Texto del documento:
┄┄┄┄┄┄┄┄┄┄┄┄┄┄┄┄┄┄┄┄
La densidad de la ausencia

Primero, dejé de pensar que La escopeta nacional (1978) nos hablaba de la transición porque me di cuenta de que nos explicaba España por entero, una mediocridad sainetesca que nos ha acompañado antes, durante y después de los años en los que se cimentó el actual régimen político. Pero luego cambié de opinión de nuevo porque me di cuenta de que la película de Luis García Berlanga no describía el funcionamiento de un país sino del mundo en general. Tan ingenuo es pensar que se urden planes metódicos y racionales desde las altas instancias como querer ver taimadas conspiraciones detrás de todo: el sistema es mucho más simple y cutre de lo que quisiéramos imaginar y todo se pergeña en innumerables conciliábulos en los que se intercambian informaciones, favores y puñaladas traperas, como en las jornadas de caza de La escopeta nacional. Al fin y al cabo, lo que hizo de veras diferente a un gobernante como Donald Trump fue mostrarnos con más transparencia que nunca esa informalidad cochambrosa y esa desfachatez altiva con la que se conducen los poderosos de nuestro tiempo, o tal vez los de todos los tiempos.

En cierto sentido, Azor (Andreas Fontana) viene a ser una versión argentina y siniestra de La escopeta nacional. Se compone casi íntegramente de conversaciones turbias filmadas en planos cortos o medios de bustos que se aproximan entre sí para intercambiar confidencias, formando y dispersando a cada momento conjuntos casi escultóricos de negociantes melifluos y farisaicos. La cámara parece comportarse como si fuera un contertulio más que se acerca a un corrillo o se cuela en una reunión; y nos hace así copartícipes de los tejemanejes de empresarios, ministros, generales y sacerdotes implicados en una constante representación, pues algunas cosas se hablan con una franqueza apabullante pero, a la vez, reina la más estricta y generalizada desconfianza.
┄┄┄┄┄┄┄┄┄┄┄┄┄┄┄┄┄┄┄┄
Datos en bruto:
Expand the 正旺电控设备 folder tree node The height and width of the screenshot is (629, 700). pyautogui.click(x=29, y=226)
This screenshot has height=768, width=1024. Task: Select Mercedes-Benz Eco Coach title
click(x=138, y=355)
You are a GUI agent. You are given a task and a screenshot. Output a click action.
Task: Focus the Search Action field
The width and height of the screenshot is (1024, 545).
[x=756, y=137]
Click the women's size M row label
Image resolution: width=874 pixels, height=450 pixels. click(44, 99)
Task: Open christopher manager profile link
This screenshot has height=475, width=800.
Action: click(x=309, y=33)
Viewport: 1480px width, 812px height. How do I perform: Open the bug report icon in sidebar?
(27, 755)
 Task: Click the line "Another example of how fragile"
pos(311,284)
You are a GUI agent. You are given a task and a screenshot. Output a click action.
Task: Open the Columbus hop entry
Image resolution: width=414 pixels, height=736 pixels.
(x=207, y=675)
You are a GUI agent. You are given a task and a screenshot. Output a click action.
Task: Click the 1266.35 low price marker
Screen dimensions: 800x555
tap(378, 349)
┄┄┄┄┄┄┄┄┄┄┄┄┄┄┄┄┄┄┄┄
Reproduce sin cambios el pasaje del texto sobre las dos películas, empezando por «En cierto sentido, Azor» y siguiendo hasta «y generalizada desconfianza.».

En cierto sentido, Azor (Andreas Fontana) viene a ser una versión argentina y siniestra de La escopeta nacional. Se compone casi íntegramente de conversaciones turbias filmadas en planos cortos o medios de bustos que se aproximan entre sí para intercambiar confidencias, formando y dispersando a cada momento conjuntos casi escultóricos de negociantes melifluos y farisaicos. La cámara parece comportarse como si fuera un contertulio más que se acerca a un corrillo o se cuela en una reunión; y nos hace así copartícipes de los tejemanejes de empresarios, ministros, generales y sacerdotes implicados en una constante representación, pues algunas cosas se hablan con una franqueza apabullante pero, a la vez, reina la más estricta y generalizada desconfianza.